▶ Source passage:

-----

Westbound, Then Skyward — Memoirs from the American West, 1990–1992 —

— SPRINKLER FIRE ALARM — California Road Trip Begins (1991) —

Sprinkler fire alarm outside supermarket Woodside California 1991
Woodside, CA, USA — May 1991 · Velvia50

日本語版はこちら →


ESSAY


May, 1991.

A flawless California morning—no clouds, just an endless blue. In the early chill, I turned the key outside my Sacramento apartment. Luggage in the trunk, a worn Road Atlas on the passenger seat. No GPS, no navigation, no smartphones—just a folded paper map, creased from use, the only thing you could trust.

That morning marked the start of a westbound California road trip.

…Or so I thought. In reality, I had set off heading southeast. America is vast—vast enough to loosen even your sense of direction. Still, one thing was certain: the car would carry me deep into the American West.

The Rice Ball Strategy.

Every journey needs a plan. This one had its own: cheap California rice, a Showa-era Panasonic rice cooker, soy sauce, and nori. Strange cargo, perhaps—but with electricity, I could make onigiri anytime. On long drives, the real enemy isn’t fuel or tires. It’s food costs. America may be the land of hamburgers, but living on them every day wears something down. So I cooked rice, shaped it by hand, wrapped it in soy-sauced nori. To Americans, it might look like a cannonball—or a bomb. To me, it was the ultimate survival tool: onigiri.

First, the Ocean.

-----

▶ Dataset content:
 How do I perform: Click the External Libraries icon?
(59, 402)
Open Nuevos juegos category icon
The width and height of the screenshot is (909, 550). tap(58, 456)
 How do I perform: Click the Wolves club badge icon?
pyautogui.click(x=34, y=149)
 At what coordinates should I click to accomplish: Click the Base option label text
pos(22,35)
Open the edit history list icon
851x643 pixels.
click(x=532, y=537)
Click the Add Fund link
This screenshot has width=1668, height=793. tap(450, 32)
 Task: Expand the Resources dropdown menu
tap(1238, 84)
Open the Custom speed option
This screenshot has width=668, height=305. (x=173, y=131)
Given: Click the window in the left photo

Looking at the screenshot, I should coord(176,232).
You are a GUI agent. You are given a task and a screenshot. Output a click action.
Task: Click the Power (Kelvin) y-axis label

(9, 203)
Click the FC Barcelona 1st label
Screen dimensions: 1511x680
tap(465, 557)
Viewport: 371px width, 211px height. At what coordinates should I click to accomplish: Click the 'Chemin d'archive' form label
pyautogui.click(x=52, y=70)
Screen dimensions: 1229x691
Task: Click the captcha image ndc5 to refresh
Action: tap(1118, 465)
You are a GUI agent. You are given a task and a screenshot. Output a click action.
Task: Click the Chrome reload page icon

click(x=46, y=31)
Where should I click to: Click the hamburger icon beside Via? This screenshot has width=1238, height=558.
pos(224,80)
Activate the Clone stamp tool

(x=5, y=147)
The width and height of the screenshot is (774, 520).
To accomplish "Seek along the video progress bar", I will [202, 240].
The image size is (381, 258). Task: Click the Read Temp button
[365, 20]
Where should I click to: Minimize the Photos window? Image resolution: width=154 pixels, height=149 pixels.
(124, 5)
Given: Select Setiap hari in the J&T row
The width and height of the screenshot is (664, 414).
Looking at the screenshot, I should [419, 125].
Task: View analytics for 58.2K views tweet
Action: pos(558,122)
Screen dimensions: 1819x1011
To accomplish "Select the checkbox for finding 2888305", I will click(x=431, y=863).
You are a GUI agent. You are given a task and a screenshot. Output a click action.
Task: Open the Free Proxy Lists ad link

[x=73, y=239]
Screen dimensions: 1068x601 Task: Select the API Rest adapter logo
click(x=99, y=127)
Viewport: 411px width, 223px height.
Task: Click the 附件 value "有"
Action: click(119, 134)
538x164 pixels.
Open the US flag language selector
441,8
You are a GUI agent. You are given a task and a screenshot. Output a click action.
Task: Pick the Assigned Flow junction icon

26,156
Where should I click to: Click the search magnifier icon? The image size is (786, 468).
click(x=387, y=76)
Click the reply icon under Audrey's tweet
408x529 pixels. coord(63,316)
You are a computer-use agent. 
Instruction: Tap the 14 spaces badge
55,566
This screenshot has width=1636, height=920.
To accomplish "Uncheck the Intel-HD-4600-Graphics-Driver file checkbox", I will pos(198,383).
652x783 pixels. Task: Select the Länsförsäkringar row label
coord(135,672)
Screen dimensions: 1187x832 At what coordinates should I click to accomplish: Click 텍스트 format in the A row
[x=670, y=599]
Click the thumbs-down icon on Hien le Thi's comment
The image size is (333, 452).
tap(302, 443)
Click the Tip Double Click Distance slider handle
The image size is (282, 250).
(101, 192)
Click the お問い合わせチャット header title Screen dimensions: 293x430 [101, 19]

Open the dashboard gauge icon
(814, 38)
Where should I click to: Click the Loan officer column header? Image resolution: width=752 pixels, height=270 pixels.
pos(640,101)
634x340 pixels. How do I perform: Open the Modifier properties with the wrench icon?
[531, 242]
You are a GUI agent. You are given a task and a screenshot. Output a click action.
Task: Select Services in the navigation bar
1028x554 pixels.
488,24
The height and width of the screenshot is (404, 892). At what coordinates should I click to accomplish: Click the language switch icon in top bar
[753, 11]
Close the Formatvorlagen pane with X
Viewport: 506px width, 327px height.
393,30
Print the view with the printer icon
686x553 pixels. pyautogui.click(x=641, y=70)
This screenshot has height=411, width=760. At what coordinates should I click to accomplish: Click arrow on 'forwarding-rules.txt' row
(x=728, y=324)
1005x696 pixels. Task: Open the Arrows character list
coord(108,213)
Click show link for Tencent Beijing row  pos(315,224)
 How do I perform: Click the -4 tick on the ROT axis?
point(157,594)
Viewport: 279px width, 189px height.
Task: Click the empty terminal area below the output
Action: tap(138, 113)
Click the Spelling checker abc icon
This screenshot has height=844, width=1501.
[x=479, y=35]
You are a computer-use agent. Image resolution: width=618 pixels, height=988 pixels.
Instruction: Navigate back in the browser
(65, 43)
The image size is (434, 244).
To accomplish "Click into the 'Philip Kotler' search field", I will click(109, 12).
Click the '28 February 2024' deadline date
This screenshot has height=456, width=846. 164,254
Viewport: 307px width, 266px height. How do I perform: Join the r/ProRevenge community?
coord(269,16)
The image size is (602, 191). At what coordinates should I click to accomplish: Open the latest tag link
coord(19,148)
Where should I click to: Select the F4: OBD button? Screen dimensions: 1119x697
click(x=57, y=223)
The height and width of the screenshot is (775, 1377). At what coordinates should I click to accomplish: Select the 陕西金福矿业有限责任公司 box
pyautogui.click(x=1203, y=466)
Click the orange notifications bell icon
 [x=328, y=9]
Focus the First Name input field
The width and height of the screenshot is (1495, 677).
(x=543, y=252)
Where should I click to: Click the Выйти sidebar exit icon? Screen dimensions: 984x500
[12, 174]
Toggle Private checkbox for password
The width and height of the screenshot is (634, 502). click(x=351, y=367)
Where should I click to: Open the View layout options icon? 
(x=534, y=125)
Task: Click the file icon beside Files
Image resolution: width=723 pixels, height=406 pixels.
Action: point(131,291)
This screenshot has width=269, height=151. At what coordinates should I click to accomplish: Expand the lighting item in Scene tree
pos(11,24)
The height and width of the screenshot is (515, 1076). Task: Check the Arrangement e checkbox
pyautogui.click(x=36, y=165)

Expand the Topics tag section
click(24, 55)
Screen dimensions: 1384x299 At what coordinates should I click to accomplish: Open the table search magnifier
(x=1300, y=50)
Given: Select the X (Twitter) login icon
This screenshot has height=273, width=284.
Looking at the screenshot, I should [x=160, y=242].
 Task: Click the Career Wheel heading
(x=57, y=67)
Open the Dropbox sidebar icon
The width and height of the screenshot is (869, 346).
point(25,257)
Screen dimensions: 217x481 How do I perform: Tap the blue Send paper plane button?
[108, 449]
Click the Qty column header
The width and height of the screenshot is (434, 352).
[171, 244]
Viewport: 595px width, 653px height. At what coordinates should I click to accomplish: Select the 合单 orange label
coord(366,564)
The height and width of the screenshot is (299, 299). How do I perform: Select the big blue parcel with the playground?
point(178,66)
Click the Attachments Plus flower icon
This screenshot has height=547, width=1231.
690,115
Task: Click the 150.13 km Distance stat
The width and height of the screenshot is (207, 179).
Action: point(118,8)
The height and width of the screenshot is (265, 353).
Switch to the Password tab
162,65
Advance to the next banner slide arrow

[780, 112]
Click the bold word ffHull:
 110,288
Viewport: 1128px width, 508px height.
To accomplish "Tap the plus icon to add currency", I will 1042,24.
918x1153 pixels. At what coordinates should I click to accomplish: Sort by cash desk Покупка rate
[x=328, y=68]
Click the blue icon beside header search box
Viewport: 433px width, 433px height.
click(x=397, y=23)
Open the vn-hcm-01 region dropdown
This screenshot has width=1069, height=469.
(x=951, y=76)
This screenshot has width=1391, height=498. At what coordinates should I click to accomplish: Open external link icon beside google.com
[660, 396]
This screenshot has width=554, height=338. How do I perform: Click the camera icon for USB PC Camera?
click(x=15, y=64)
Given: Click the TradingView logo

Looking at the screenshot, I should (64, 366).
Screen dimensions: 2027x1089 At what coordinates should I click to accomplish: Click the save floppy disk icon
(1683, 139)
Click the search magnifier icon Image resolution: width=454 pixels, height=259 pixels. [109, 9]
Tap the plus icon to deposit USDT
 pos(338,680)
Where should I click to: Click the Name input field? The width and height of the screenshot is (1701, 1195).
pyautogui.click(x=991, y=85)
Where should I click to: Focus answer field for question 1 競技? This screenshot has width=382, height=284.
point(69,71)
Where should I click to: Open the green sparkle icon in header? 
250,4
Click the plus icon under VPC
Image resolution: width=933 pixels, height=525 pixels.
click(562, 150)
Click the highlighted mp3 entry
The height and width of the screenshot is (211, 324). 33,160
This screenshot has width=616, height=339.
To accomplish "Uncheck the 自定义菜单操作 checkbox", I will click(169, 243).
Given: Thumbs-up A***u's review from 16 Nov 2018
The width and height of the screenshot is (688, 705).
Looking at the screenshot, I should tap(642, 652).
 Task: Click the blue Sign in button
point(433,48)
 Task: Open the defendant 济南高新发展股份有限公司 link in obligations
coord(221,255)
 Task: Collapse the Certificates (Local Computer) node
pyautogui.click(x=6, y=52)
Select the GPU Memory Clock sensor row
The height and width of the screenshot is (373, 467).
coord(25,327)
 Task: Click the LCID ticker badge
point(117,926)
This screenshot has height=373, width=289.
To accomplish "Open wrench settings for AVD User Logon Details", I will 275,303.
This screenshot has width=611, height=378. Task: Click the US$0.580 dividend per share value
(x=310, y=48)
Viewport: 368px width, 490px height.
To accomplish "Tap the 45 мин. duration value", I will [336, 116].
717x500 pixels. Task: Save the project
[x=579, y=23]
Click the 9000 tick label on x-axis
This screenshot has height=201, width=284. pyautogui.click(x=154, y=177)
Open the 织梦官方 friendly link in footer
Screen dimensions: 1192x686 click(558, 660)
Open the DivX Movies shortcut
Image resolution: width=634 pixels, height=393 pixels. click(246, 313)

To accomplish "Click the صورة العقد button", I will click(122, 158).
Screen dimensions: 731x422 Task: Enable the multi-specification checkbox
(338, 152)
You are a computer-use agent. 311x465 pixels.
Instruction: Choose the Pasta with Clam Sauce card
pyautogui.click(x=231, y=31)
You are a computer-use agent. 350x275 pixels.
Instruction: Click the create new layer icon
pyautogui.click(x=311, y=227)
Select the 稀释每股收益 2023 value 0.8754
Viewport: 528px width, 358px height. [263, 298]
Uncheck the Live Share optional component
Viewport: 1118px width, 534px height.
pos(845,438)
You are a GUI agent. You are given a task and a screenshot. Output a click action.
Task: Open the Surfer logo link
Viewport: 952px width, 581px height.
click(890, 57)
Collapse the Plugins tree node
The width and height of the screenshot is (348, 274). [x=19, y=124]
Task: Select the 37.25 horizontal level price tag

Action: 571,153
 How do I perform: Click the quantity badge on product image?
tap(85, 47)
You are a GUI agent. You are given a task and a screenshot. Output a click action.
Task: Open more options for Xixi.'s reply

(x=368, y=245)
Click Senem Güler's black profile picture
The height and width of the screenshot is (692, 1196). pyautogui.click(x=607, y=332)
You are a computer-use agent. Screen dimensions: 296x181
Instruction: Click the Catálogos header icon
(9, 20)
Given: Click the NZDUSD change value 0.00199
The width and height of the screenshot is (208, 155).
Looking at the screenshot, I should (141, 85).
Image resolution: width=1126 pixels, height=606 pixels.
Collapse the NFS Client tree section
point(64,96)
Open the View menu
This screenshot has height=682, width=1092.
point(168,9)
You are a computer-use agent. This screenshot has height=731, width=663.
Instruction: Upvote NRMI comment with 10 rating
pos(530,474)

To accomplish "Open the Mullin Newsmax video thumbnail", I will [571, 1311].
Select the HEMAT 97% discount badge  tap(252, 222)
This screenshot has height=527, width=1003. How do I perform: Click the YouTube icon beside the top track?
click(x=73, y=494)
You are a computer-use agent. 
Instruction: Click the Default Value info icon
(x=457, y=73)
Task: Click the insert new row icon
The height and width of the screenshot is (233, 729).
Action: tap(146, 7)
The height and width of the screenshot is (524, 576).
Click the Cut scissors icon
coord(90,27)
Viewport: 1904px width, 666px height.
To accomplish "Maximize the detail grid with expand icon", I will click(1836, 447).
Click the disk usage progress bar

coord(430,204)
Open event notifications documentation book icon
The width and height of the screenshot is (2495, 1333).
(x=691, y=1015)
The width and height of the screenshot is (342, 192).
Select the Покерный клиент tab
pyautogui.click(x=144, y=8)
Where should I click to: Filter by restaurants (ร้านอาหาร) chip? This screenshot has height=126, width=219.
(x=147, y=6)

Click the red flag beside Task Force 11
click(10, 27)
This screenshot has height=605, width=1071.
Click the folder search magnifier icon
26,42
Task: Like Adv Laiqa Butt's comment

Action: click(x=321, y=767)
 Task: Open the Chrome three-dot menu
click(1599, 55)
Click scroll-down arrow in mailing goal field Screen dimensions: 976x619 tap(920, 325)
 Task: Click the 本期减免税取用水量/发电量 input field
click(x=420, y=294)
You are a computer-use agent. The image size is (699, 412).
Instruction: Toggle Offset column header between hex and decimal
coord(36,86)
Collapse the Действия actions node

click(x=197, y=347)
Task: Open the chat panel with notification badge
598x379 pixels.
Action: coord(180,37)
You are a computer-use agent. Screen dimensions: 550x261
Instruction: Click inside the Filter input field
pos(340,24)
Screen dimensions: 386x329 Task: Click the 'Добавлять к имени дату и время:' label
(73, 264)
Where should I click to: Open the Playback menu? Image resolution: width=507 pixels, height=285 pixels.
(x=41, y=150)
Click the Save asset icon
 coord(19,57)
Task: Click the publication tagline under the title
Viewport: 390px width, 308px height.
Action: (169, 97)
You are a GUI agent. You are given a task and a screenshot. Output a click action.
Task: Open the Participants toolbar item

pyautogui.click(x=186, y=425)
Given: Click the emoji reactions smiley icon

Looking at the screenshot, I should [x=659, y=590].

-----

▶ Exercise requirements:
• 1. In the road trip essay, what kind of rice cooker did the writer bring along?
• 2. Echo the part of the road trip essay between "Every journey needs" and "First, the Ocean.", inclusive.

▶ Replies:
• 1. A Showa-era Panasonic rice cooker.

• 2.
Every journey needs a plan. This one had its own: cheap California rice, a Showa-era Panasonic rice cooker, soy sauce, and nori. Strange cargo, perhaps—but with electricity, I could make onigiri anytime. On long drives, the real enemy isn’t fuel or tires. It’s food costs. America may be the land of hamburgers, but living on them every day wears something down. So I cooked rice, shaped it by hand, wrapped it in soy-sauced nori. To Americans, it might look like a cannonball—or a bomb. To me, it was the ultimate survival tool: onigiri.

First, the Ocean.